The film alternates between high-resolution footage of the birds observed and rough, handheld camcorder footage of the brothers and their experiences traveling the country and living out of a van. It was produced with a budget of $16,000, relying on savings, Patreon donations, public parks, Cracker Barrel parking lots, DIY boats, and canned food. Owen directed, produced, edited, filmed, contributed stop-motion animation, and served as primary videographer, while Quentin was the photographer, secondary videographer, and most frequent on-screen personality.

The Reisers conduct several interviews with members of the birding community, including competitive and casual birders. Interview subjects include Ezekiel Dobson, a 19-year-old competitive birder who broke the US big year record with 758 species in 2024, and Tammy and David McQuade, who recorded 700+ species in multiple consecutive years.

The documentary covers controversies and debates in the birding community, including the use of recorded bird sounds as a lure, birders lying about what birds they have seen, and the increasing gamification of birding through apps like eBird and Merlin. The Reisers ended their big year with 579 birds, having covered 38,757 mi in their route around the US. Quentin told St. Louis Public Radio that "the whole thing started as a joke, but we fell in love with birds and bird watching".

== Release and reception ==
The film was released on YouTube without advertising on August 19, 2025, reaching over 1.3 million views within a month. By March 2026, it had been viewed 3 million times. The Reisers received offers from Netflix, HBO, and Amazon to distribute the film, but turned them down. It screened during the 2026 Fresh Coast Film Festival in May 2026.

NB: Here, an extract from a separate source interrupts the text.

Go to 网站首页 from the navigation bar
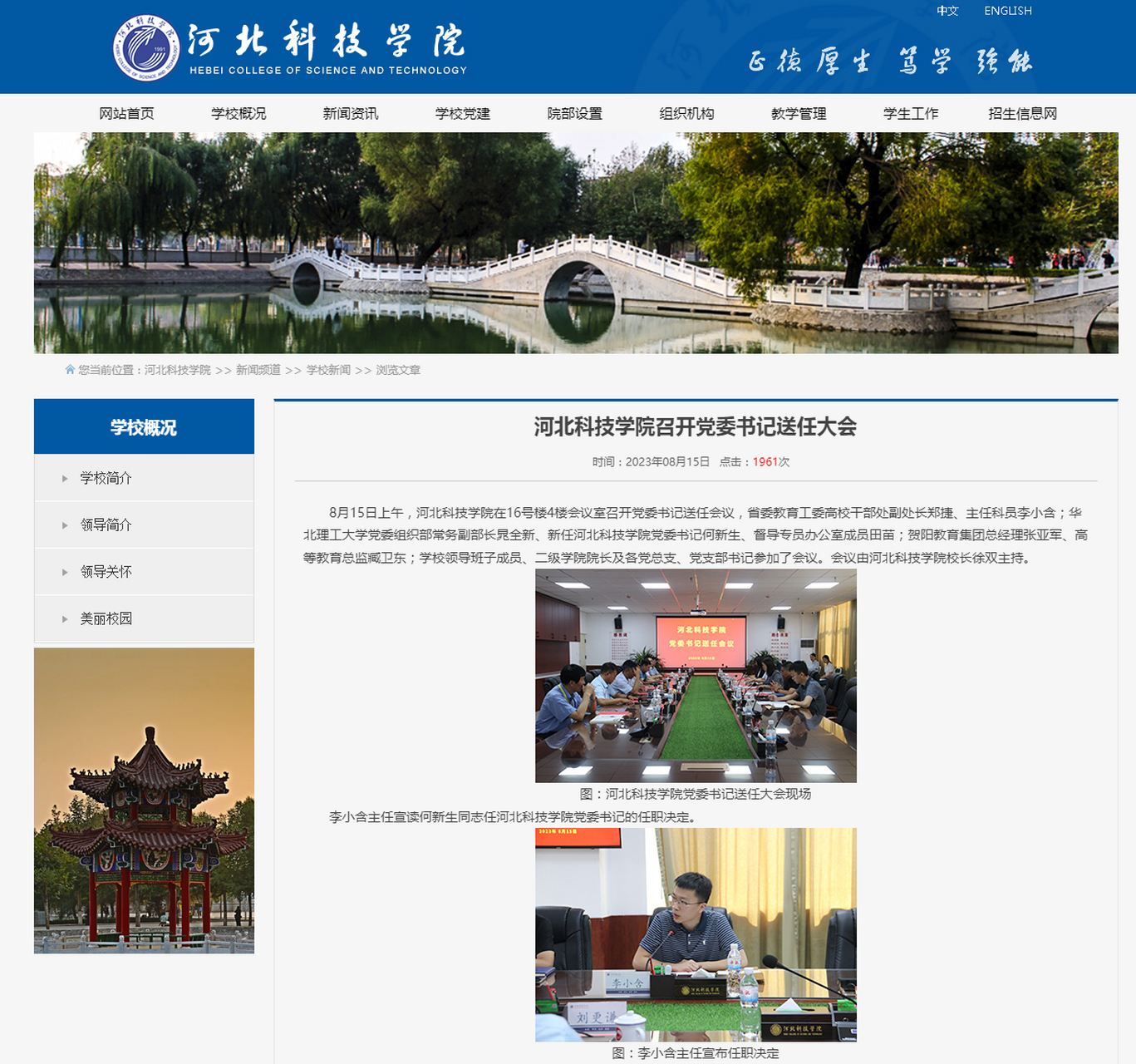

Writing for Slate, birder Nicholas Lund called it "the most talked-about birding movie in ages" and compared the film's style to the gonzo journalism of Hunter S. Thompson and internet creator Andrew Callaghan. He noted the broad appeal of the film, but said that as a birder, he appreciated "that it's the first time we've seen 'real' birding on screen. This is the birding of gas stations, ponds behind a women's prison, and 'the bird's right there on the mud next to the Wiffle ball and the tire". It went on to make Slate's top 10 movies of the year. Eric Cox of Northern Express said it was "often hilarious, beautifully photographed, and packed with bird and human encounters that range from the mundane to the truly fascinating". Tyler Austin Harper of The Atlantic praised the wildlife photography and called it "one of the funniest documentaries I’ve seen in some time." Harper also stated that beneath the film's "stoner" façade, it contained a serious message about the negative impacts of social apps like eBird on hobbyists. GearJunkie also praised the bird footage and editing.

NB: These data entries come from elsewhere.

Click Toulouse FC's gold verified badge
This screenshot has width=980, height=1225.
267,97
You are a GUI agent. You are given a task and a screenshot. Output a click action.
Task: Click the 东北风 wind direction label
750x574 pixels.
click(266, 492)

Interested in continuing their bird-centric documentary filmmaking, the Reisers are currently working on a project about ivory-billed woodpeckers, which are likely extinct but the subject of multiple controversial sightings. They plan to release it for free on YouTube in spring 2026. They are also attached to a planned Amplify Pictures and Rough House Pictures series following them as they explore fishing subcultures before entering a bass fishing tournament.

== Field guide ==
The documentary includes some illustrations and descriptions of birds by Quentin Reiser, which were then published ("with help from Owen") as an accompanying book, Field Guide of All the Birds We Found One Year in the United States in 2025. The guide also has information about how they approached their big year for the documentary, including QR codes that link to outtakes. It is organized according to the order the brothers saw the birds rather than by taxonomy. In a review for 10,000 Birds, Catherine Carroll called the book "hilarious", "astonishingly clever and, dare I say it, well-illustrated". Whereas the film was praised for being entertaining to birders and non-birders alike, Carroll said of the book that non-birders are less likely to appreciate "the truth, accuracy, and humor or what [Quentin] writes and illustrates".